How many rDNA repeats are found in yeast genomes?

Answer 58

150

Question 59

How many sequence elements are found in the rDNA core promoter?

Answer 59

3

Question 60

Where in the human genome are rDNA repeats found?

Answer 60

rDNA repeats make up most of the short arms of the 5 acrocentric chromosomes (13, 14, 15, 21 and 22).

Question 61

Are rDNA promoters conserved between species?

Answer 61

The spatial organisation of rDNA promoters (a core promoter consisting of 3 mains sequences) is conserved between eukaryotic sepcies but the precise sequences are not conserved.

Question 62

Describe the factors that associate with RNA pol I for the transcription of rDNA genes?

Answer 62

RNA pol I has its own initiation factors, however, like RNA pol II, TBP is required for the formation of PIC at rDNA promoters.
RNA pol I uses the same elongation factors as RNA pol II (e.g.
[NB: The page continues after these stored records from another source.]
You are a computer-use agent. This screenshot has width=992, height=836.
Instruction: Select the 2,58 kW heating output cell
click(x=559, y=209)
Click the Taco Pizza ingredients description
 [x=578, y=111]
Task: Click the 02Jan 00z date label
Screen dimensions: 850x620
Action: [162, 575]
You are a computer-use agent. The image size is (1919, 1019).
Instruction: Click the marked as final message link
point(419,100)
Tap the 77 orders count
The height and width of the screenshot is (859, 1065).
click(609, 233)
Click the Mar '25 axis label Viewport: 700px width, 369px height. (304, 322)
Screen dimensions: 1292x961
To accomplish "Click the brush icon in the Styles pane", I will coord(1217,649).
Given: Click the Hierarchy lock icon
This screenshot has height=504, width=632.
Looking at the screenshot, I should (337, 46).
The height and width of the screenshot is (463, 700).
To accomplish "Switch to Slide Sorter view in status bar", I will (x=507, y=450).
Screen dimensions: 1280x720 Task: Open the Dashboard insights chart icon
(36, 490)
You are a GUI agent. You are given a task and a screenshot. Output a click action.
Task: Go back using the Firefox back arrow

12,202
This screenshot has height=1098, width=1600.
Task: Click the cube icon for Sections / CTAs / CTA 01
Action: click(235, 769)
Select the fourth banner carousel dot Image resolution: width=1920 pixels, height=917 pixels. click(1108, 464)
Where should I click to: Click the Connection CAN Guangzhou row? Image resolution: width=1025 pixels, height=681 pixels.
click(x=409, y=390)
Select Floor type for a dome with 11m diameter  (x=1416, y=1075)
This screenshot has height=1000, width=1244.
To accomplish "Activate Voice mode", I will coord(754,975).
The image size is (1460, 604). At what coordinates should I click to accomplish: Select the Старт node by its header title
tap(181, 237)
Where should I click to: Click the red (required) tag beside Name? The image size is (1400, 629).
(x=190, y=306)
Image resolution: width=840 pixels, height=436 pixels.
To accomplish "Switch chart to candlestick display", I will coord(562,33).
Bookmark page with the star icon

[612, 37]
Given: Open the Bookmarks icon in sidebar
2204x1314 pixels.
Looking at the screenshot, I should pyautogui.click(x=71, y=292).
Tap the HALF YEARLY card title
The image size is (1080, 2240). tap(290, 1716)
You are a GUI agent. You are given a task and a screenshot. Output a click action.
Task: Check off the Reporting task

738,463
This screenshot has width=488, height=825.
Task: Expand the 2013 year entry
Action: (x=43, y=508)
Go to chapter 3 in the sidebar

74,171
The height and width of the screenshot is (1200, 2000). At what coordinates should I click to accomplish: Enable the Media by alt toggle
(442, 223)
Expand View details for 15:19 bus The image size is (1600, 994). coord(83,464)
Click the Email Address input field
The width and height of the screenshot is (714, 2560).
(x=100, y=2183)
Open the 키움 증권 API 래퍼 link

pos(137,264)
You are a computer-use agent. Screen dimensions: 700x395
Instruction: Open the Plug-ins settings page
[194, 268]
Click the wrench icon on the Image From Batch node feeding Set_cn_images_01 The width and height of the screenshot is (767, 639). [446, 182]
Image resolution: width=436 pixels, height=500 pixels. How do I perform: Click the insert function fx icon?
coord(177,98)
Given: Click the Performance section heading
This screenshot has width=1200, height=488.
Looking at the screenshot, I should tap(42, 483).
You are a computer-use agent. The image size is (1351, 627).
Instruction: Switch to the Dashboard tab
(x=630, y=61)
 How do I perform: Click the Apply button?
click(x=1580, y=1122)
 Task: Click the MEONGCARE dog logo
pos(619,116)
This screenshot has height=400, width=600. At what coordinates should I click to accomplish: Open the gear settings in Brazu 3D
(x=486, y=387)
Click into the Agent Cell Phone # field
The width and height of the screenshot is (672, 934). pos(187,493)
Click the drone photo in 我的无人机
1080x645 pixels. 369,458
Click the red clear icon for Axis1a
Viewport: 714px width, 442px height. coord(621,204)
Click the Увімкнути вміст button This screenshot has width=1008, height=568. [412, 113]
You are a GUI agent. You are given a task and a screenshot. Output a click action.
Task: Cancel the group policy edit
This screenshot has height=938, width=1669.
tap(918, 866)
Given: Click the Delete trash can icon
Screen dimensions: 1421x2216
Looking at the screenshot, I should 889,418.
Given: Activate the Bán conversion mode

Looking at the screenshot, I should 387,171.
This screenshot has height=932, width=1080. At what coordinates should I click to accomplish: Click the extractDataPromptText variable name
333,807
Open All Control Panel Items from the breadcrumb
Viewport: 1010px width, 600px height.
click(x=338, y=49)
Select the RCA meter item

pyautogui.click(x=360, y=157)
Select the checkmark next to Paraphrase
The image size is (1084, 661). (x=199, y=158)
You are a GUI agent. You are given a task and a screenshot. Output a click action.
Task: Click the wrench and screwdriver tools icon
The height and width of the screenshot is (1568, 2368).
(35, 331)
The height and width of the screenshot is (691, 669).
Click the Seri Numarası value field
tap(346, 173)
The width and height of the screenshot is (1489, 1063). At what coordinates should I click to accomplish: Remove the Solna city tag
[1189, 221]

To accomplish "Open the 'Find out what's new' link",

FACT and TFIIS) because the elongation phase is functionally the same whatever the underlying sequence.
RNA pol I has its own termination systems, compromised of a series of repeating T-rich elements which bind a particular termination factor called TTF1 which causes the transcript to be cleaved by Rnt1 endonuclease.

Question 63

Approximately how many tRNA genes are found in the human genome?

Answer 63

600

Question 64

What is interesting about tRNA encoding genes?

Answer 64

They’re really short, only 76 nucleotides long.
They have a promoter (2 conserved elements called the A box and the B box) but this exists within the coding region and makes up the T loop and the D loop.

Question 65

Describe the factors that associate with RNA pol III for the transcription of tRNA encoding genes?

Answer 65

RNA pol III has its own completley unique initiation complex called TFIIIC which sticks to DNA all the time, it is constant throughout the cell cycle etc. it is permanently attached to the A and B box (conserved promoter elements).
However, like with RNA pol I and RNA pol II, TBP plays a role in the initiation of transcription at tRNA encoding genes.
During elongation, RNA pol III is self-sufficient and able to elongate without any elongation factors (different to the other two nuclear polymerases), although RNA-binding protein Nab2 is asscoiated with RNA pol III interacting with the emerging transcript.
Like elongation, RNA pol III termination is handled by the core enzyme itself, no accessory proteins are required for termination of RNA pol III.

Question 66

What are the 2 accessory factors required by RNA pol III to form the pre-initiation complex at the promoter of tRNA-encoding genes?

Answer 66

TFIIIC and TFIIIB.

Question 67

What is the purpose of unique accessory factors for each nuclear polymerase?

Answer 67

These factors give specificity to each of the nuclear polymerases facilitating the transcription of different genes to produce different classes of RNA transcript.
E.g. these factors allow RNA pol I to recognise RNA pol I promoters (in rDNA genes) and not RNA pol II promoters.

Question 68

Which accessory factor is present in the initiation complex of all 3 nuclear polymerases?

Answer 68

TBP.

Question 69

Which nuclear polymerase is able to elongate alone (without accessory factors)?

Answer 69

RNA pol III.

Question 70

Which nuclear polymerase is able to terminate without accessory factors?

Answer 70

RNA pol III.

Question 71

What motifs are bound by TBP?

Answer 71

TBP binds AT-rich motifs in all promoters (not just TATA-box containing promoters).

Question 72

What is the function of TBP?

Answer 72

TBP binds the minor groove of DNA at AT-rich motifs in promoters and bends the helix by 80 degrees.

Question 73

How many genes are held o on the mitochondrial genome?

Answer 73

37

Question 74

How is human mitochondrial DNA transcribed?

Answer 74

As 3 operons each encoding a mixture of mRNA, tRNA and rRNA sequences which are subsequently separated by RNA processing steps.

Question 75

From what system is transcription of the mitochondrial genome based off?

Answer 75

Phage infection.

Question 76

What is the name of the single elongation factor required for the elongation phase of transcription of human mtDNA?

Answer 76

TEFM (transcription elongation factor in mitochondria).